High Energy Physics at Adelaide
High energy physics (HEP), also referred to as particle physics, is the study of fundamental particles and their interactions.
Fundamental, or elementary, particles together with the forces that act between them form the building blocks that we use to understand the universe in which we live. Our current understanding of the universe can be concisely summarised as the elementary particles plus the four known forces: gravity; electromagnetism; the weak interaction; and the strong interaction. The last three forces have been combined into the so-called Standard Model of particle physics and as such form a "theory of almost everything". The Standard Model (SM) successfully predicted the W and Z bosons, the top quark, the tau neutrino and most recently the Higgs boson in 2013. Despite the enormous successes of the Standard Model, it does not include dark matter, dark energy or gravity and so it is necessarily incomplete. The search for additional evidence of new physics Beyond the Standard Model (BSM) and the development of new theories that extend the SM, such as supersymmetry (SUSY), form the core of activities in modern high energy physics.
The High Energy Physics group in Adelaide has both an experimental and a theoretical program. The experimental program is currently focused on collider searches for BSM physics with the ATLAS detector in the Large Hadron Collider (LHC) at CERN and precision flavour physics studies using Belle II at KEK. Adelaide physicists were involved in the recent discovery of the Higgs boson by ATLAS. The theoretical program is broad and includes for example studies of: supersymmetry; composite Higgs and other BSM models; models of dark matter and its interaction with Standard Model particles; and precision tests of the Standard Model.
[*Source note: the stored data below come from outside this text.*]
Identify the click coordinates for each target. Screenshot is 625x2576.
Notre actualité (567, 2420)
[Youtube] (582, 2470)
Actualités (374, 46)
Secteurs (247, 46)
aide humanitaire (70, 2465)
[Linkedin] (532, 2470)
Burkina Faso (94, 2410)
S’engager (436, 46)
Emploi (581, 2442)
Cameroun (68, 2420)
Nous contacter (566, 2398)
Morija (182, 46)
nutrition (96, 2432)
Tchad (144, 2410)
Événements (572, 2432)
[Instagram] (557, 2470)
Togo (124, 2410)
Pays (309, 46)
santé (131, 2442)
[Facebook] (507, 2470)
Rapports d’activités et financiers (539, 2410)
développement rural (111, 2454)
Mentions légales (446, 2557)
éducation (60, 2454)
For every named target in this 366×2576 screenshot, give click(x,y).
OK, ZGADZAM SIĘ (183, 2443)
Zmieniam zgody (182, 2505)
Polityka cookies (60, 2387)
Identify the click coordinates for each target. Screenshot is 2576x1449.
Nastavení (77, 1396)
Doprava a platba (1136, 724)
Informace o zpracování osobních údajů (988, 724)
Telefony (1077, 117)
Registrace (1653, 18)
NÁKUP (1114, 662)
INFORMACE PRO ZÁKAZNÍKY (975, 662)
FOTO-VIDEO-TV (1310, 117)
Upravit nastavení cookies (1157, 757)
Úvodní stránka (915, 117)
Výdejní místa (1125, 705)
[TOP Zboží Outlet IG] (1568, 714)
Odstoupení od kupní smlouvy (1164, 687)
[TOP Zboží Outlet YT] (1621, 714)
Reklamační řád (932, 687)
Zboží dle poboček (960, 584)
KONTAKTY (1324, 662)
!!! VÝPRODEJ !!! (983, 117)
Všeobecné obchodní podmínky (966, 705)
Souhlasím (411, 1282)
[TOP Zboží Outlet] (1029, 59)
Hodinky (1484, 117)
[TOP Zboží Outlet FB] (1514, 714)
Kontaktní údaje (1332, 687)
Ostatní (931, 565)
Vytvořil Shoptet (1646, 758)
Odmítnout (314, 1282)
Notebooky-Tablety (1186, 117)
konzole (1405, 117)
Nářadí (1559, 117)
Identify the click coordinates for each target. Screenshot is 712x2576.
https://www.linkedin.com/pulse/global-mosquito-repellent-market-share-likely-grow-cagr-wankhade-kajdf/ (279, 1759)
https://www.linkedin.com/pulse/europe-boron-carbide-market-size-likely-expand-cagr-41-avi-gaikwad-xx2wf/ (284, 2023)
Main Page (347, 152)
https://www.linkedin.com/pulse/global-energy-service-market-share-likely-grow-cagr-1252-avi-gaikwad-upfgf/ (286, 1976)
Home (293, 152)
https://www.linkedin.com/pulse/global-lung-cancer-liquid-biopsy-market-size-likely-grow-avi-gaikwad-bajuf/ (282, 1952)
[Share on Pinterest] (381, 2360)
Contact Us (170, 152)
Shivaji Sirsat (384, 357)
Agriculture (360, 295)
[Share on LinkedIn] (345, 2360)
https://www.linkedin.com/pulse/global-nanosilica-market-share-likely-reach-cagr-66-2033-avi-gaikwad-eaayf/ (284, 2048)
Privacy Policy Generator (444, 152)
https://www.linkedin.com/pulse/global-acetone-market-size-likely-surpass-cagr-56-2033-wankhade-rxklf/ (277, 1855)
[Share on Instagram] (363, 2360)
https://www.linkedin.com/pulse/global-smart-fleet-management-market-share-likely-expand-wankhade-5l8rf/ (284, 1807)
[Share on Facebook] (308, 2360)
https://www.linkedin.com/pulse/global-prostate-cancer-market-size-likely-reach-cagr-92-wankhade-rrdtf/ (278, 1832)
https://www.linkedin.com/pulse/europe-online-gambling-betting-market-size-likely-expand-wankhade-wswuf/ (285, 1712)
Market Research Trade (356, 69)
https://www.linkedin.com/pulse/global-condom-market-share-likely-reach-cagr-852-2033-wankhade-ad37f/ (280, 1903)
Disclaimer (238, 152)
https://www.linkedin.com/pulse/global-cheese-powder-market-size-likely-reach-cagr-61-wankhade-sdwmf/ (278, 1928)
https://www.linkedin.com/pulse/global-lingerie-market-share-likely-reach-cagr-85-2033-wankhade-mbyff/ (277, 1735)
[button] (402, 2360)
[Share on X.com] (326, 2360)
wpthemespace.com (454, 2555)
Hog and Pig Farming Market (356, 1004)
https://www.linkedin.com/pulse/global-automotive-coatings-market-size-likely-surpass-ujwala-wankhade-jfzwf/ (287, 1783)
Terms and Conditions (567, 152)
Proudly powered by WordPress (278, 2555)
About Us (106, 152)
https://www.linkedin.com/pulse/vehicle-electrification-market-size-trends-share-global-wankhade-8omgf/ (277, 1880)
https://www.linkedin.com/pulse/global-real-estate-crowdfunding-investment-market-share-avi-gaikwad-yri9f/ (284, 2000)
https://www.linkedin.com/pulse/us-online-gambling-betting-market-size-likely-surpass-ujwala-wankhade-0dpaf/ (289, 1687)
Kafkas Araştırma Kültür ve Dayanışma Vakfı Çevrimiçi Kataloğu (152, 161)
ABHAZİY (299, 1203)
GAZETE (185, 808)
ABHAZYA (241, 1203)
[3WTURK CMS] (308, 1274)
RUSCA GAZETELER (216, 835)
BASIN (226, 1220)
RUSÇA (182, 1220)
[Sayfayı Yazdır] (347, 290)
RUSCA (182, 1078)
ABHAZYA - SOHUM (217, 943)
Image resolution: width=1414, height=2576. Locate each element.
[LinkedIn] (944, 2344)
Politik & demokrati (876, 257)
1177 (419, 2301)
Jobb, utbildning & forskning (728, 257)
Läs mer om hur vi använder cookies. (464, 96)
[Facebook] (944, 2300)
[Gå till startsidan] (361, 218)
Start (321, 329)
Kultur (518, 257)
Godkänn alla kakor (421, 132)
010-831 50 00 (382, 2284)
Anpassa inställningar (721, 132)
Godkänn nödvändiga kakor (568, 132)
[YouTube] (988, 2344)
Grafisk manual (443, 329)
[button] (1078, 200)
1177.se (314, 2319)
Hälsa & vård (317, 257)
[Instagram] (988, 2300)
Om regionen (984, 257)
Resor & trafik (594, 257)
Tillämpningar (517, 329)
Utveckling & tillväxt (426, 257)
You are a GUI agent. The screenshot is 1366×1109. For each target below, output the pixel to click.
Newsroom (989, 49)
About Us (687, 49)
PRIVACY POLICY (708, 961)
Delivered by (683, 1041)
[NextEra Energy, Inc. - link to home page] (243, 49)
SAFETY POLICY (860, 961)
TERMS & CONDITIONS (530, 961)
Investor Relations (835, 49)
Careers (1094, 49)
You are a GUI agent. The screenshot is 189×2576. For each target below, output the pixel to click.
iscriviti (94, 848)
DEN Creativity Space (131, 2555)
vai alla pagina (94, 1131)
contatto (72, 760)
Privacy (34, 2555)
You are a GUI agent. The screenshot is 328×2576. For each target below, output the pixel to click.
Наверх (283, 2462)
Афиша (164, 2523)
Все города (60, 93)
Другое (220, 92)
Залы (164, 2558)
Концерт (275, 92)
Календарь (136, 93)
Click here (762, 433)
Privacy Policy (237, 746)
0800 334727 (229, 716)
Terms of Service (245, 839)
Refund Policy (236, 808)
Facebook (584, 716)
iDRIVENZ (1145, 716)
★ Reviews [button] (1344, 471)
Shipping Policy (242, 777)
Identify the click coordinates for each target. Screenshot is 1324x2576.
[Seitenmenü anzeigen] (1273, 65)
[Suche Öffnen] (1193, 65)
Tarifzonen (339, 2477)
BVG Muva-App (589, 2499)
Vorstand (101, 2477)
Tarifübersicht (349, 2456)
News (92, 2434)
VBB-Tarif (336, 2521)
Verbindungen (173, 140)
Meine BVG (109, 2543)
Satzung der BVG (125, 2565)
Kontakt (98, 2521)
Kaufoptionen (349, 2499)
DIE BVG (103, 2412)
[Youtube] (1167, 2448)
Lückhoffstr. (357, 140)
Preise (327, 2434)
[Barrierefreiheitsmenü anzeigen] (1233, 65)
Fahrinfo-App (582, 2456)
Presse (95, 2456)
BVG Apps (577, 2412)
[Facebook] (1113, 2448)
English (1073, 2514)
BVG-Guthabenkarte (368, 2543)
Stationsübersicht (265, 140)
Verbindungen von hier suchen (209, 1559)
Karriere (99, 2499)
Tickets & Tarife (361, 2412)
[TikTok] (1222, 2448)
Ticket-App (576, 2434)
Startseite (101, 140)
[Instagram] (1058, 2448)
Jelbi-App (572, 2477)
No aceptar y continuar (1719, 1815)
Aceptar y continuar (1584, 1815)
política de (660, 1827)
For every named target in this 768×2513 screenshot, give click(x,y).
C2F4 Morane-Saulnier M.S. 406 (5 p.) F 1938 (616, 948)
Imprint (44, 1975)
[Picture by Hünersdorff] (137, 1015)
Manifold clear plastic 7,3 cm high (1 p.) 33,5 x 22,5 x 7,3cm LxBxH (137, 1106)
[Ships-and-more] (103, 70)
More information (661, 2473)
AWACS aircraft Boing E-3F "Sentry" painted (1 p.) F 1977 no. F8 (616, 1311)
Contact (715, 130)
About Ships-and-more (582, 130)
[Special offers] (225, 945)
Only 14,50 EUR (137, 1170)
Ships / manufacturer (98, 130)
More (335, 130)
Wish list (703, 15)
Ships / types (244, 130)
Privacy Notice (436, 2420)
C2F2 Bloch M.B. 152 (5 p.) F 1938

The HEP group at Adelaide also constitute the Adelaide node of the Centre of Excellence for Particle Physics at the Terascale (CoEPP), which is funded by the Australian Research Council (ARC). The four nodes of CoEPP consist of the University of Adelaide, the University of Melbourne (head node), Monash University and the University of Sydney.
The group also enjoys close ties with the ARC Special Research Centre for the Subatomic Structure of Matter (CSSM) specialising in studies of the strong interaction and with the High Energy Astrophysics group.